Sukkot Misc from the 9th and 20th centuries

Sukkot is the holiday of the 6th to 9th centuries: Hoshanot are from this period, according to Goldschmidt. As is the custom of waving the lulav in 6 directions.

First, Some random 6th -9th century ideas

Guilt and treating the sukkah as exile, not as presense.

Said R’ El’azar bar Maryom: Why do we make a sukkah after Yom Kippur? To teach you that on Rosh Hashanah The Holy One, Blessed Be He, sits in judgment on all mankind, and on Yom Kippur He signs the verdict. Perhaps Israel’s sentence is exile; therefore they make a sukkah and exile themselves from their homes to their sukkah Pesikta of Rav Kahana Parasha 2 addenda, Mandelbaum 457)

Don’t go to Great Adventure or other entertainment for chol hamoed.

The festivals make a difference between the nations and Israel: the nations eat and drink, and go to the circus and the theater, and anger the Lord by their words and deeds; Israel eats and drinks and goes to the houses of prayer to praise His name and to the houses of study  to learn His glory. Pesikta 340-1

Vicarious atonement for the nations

Just as this dove atones for sins, so does Israel atone for the nations, for all those seventy bulls which are sacrificed on the festival are on behalf of the seventy nations, so that the world not be bereft of them, as is written (Psalms 109) “They answer my love with accusation but I am all prayer” Midrash Shir Hashirim Rabba 1.

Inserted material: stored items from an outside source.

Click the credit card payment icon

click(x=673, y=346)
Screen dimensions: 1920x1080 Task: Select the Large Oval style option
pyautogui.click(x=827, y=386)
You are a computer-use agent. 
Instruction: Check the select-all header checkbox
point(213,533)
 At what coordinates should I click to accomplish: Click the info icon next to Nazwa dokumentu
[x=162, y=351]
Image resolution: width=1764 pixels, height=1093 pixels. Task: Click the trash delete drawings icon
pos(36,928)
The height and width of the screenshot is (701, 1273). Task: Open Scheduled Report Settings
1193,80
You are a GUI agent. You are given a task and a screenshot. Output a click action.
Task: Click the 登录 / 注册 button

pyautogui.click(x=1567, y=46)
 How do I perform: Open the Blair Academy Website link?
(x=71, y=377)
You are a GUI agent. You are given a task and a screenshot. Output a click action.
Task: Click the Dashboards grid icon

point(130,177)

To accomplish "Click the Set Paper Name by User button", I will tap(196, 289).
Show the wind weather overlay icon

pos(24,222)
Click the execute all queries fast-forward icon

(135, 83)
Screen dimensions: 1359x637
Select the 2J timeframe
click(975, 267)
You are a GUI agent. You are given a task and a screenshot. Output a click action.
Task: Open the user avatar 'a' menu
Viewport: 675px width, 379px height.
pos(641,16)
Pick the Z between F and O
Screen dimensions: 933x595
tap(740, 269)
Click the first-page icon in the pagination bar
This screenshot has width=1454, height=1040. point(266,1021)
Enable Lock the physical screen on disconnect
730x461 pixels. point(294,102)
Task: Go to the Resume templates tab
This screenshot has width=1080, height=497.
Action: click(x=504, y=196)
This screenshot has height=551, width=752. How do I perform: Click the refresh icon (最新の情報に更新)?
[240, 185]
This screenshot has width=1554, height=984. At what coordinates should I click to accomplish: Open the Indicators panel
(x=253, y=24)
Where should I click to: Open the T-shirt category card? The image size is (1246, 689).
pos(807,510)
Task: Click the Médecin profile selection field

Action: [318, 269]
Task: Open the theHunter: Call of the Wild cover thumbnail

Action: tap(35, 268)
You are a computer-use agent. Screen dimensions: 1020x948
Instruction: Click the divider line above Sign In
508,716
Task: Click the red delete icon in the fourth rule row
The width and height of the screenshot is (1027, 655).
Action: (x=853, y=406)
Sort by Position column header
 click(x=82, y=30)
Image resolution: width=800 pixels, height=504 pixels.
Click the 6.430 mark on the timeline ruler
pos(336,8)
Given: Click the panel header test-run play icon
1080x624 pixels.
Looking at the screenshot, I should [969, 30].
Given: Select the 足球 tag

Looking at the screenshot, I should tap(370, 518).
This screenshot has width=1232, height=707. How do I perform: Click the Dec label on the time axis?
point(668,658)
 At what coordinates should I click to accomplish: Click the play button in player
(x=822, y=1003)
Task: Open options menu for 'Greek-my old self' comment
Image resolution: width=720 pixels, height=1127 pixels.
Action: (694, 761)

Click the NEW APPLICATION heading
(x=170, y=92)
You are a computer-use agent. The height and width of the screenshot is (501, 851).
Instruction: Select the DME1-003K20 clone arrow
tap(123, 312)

“All seventy bulls that Israel used to sacrifice on the festival were for the seventy nations of the world, so that they not be removed from the world, as it is said: ‘They answer my love with accusation, but I am all prayer’ (Ps. 109:4). That is, now they are protected by prayer instead of sacrifice.” Pesikta de Rav Kahana (par. 30)

And now 1000 years later, three very different fin de siècle 20th century ideas

1] Chief Rabbi Dr Jonathan Sacks writing that the sukkah helps us identify with the poor of “Calcutta and Caracas.” Dignity of Difference 112

2 The sixth Lubavitcher Rebbe, Rabbi Yosef Yitzchak Schneersohn (1880-1950) spoke of seven “chassidic ushpizin” as well: the Baal Shem Tov, the Maggid (Rabbi DovBer of Mezeritch), and the first five rebbes of Chabad: Rabbi Schneur Zalman of Liadi, Rabbi DovBer of Lubavitch, Rabbi Menachem Mendel (the “Tzemach Tzeddek”), Rabbi Shmuel, and Rabbi Sholom DovBer.

Where I was for one or the meals the debate was between the method starting with the Besht or now should they start with the Alter Rebbe and end with the 7th Rebbe. This seems more widespread than I thought. Have the Biblical Ushpizin lost their resonance?

3] Old time R Shlomo Carlebach moving he six directions from cosmology or sefirot to personal experience of religion.  link

First, face right. Right in Kabbalah signifies the attribute of hesed, kindness, mercy, overwhelming beneficence. Do you find it too hard to be generous? Or are you suffering from an excess of generosity, of kindness, of love? ”

Then face left. Left in Kabbalah is gevurah – strength, strict judgment, limits. Gevurah is Isaac – bound for sacrifice on Mount Moriah, unflinching, accepting of judgment. Take this opportunity to think of the limits, the judgments in your life. Are your circumstances too confining? Do you need more boundaries, or fewer? Do you need more strength? This is an opportunity to invite God to help you fix the limits in your life.

Next, face straight ahead: tiferet, or beauty. This is the balance, where the beneficence and the boundaries are in their proper proportions. It is Jacob, it is the middle course.

Then, look up. Can you connect with God? What’s the holiness you need in your life? How high can you rise this year?

Then, aim down. This is about groundedness, about your foundations. And it’s about your ability to find the buried treasures, under your feet; the truths buried in the dirt.

Finally, backwards. The essence of repentance is being able to go back and fix your past  by your coming to terms with it

I find these three approaches to be quite different: the metonymic ethical, the binding to a saint, and the introspective.